It is necessary to agree to Walter Lippmann’s (1921) assertion that “the great social adventure of America is no longer the conquest of the wilderness, but the absorption of fifty different people” (Hromic, 2002), because of the following assertions. Ellis Island acted as a gateway for American immigrants during that time. However, it is currently a century, and Lipmann’s assertions still apply. In this regard, it can be argued that America is a melting point, and it remains to be so since it receives different immigrants from various parts of the world.
The current composition of the United States’ immigrants is totally different from that of the last century, because many immigrants originated from Europe, especially at the beginning of that century. The United States received 75% European immigrants in 1960 (Hromic, 2002). However, the situation is different today since only 15% of new immigrants originate from European countries (Hromic, 2002). Today, the Latin American and Asian immigrants into the United States have increased significantly. As a result, the United States’ projected population in the year 2050 indicates a 5.2% increase (Hromic, 2002). This significant rise in population is contributed by immigrants from Asia and Pacific Island. Moreover, Hispanic population has doubled while the Caucasians have dropped marginally from a high of 69.2% to a low of 52.8% (Hromic, 2002).
Immigration to the United States and internal migration patterns revealed that there were lawful or unlawful cases experienced. Lawful migration refers to authorized movement across boarders, with valid passage documents. Unlawful migration, on the other hand, is the passage of people from one country to the other without following the due process, thus the term illegal. Therefore, illegal immigration means unauthorized movement of people from one country to another.
The major contributor of illegal movement is the economic nature of different countries or states. Therefore, it is found that people mostly move places of low economy to those of higher economy. The driving force behind this exodus is the hope for finding better living conditions that come with good jobs, housing and educational facilities among others. Illegal movement of people has very severe consequences, especially in the host country. The recipient nation has to put up additional structures to cater for the inflows, these could include setting aside funds to for feeding the illegal immigrants, more pressure is put on the available resources like houses, schools, hospitals and public transport system. Despite the cons leveled against illegal movement of people, there are also positive outcomes when people from different regions interact. There is an exchange of cultural values. People from diverse origins come together and share their opinions on several matters.
Immigration can occur for one when he or she has parents or siblings that reside permanently in the US or are citizens in that country. Such people with relatives in the US may have their siblings request the American government to grant them green cards so that they join the family members and reside permanently in America. Though, this is a legal means of moving to the United States, other people may use dubious means, they make fake relatives, forge green cards and these are the people who may pose as legal migrants when they are actually illegal.

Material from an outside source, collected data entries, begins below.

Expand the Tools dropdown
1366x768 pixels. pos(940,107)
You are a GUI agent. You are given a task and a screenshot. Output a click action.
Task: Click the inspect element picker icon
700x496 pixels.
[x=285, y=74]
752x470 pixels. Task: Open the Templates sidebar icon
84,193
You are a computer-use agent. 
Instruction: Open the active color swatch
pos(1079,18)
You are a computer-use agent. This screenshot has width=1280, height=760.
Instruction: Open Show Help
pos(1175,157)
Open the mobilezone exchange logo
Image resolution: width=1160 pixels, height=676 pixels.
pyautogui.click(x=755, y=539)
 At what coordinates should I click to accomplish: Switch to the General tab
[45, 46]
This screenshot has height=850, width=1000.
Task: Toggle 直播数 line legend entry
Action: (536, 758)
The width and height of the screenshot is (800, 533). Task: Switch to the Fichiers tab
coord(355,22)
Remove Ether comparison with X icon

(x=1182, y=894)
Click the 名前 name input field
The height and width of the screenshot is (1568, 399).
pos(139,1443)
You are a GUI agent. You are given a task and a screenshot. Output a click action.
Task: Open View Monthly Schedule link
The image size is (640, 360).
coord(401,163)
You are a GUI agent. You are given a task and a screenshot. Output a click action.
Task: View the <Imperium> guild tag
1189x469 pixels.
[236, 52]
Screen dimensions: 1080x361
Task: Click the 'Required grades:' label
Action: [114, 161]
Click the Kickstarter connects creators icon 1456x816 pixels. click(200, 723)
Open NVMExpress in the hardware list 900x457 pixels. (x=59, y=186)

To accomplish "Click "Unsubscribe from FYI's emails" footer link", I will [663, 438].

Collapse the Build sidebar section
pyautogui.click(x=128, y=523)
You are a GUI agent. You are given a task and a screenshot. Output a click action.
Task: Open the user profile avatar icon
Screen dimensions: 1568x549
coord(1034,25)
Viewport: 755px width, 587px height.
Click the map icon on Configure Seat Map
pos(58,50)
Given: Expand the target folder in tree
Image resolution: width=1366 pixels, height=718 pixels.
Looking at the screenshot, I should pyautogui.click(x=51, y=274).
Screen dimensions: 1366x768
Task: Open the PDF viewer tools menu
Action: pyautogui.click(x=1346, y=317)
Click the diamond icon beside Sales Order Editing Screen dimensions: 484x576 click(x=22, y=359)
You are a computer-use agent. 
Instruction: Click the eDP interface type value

If they are detected then they face the American law through prosecution or they may go free if not detected.
Raven Molloy, Christopher Smith and Abigail Wozniak reported the following on the US internal migration, which could be used to support the above Walter Lippmann’s statement (1921).
“The number of people who change residences within the country each year is large: roughly 1½ percent of the population moves to a different Census region annually, and about the same number of individuals move to a different state within the same region. In addition, roughly 3 percent move across counties within the same state. All together, in each year between 5 and 6 percent of the population moves across a county boundary, a long-enough distance to make a meaningful difference in their local housing and labor market environment. These flows are roughly one-third the size of annual flows into or out of employment” (Molloy, Smith & Wozniak, 2010). Focusing on this statement, it is evident that housing and labor factors have contributed to the US internal migration, since different people move across the states. It is necessary to note that this is contrary to earlier migration that led to acculturation and assimilation of indigenous cultures, for instance, Ipiutak Culture, which took place in the 19th century in the North American arctic (Diamond, 1925).
Ipiutak people had developed a homogeneous form of culture. No evidence of pottery, whale hunting implements, stone vessels, combs, oil lamps, boats (kayak) was recovered. Cooking was most probably done with wooden vessels by the stone boiling method. It is important to note that Ipiutak culture has consisted of elaborate implements never been found in any other arctic culture. It was also evident that blades knives and daggers were extensively used (Diamond, 1925). Ipiutak materials illustrate a cultural form that has no similarities with arctic coast pattern. It is probable that the Ipiutak culture is as a result to the arctic coast adaptation and internal migration.
In conclusion, it is clear from the above argument that Walter Lippmann’s (1921) assertion “the great social adventure of America is no longer the conquest of the wilderness, but the absorption of fifty different people is true. The reason for this is that significant statistical findings and historical records/reports on the United States and internal migration patterns support the idea that different people migrate into or within the United States. This immigration can be caused by housing and employment factors.